<<<<
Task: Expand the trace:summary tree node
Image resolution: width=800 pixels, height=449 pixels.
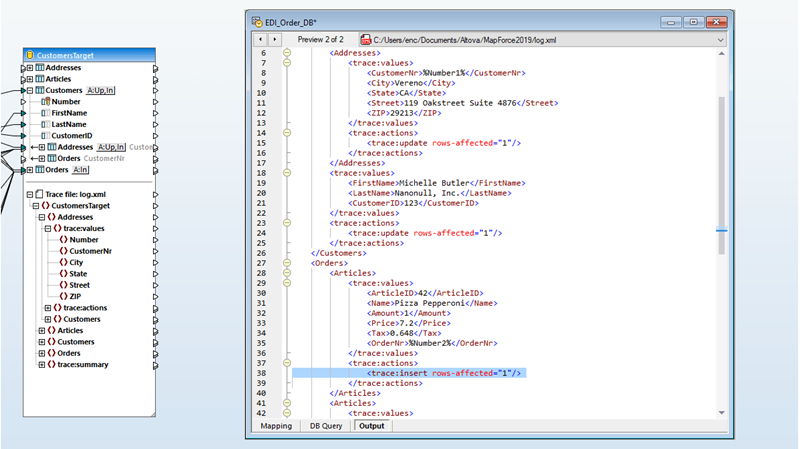Action: click(x=41, y=364)
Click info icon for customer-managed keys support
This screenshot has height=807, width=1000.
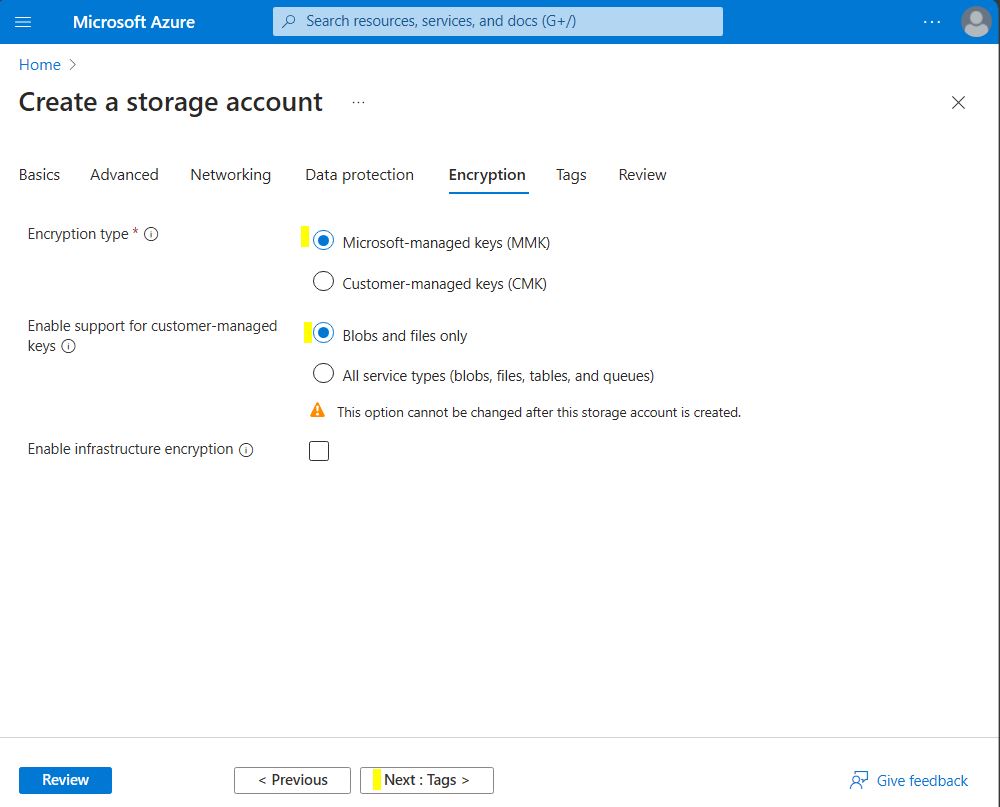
>>>>
What the exercise asks
Could you print the listing above exactly, without the pictures?

Your response
Task: Expand the trace:summary tree node
Image resolution: width=800 pixels, height=449 pixels.
Action: click(x=41, y=364)
Click info icon for customer-managed keys support
This screenshot has height=807, width=1000.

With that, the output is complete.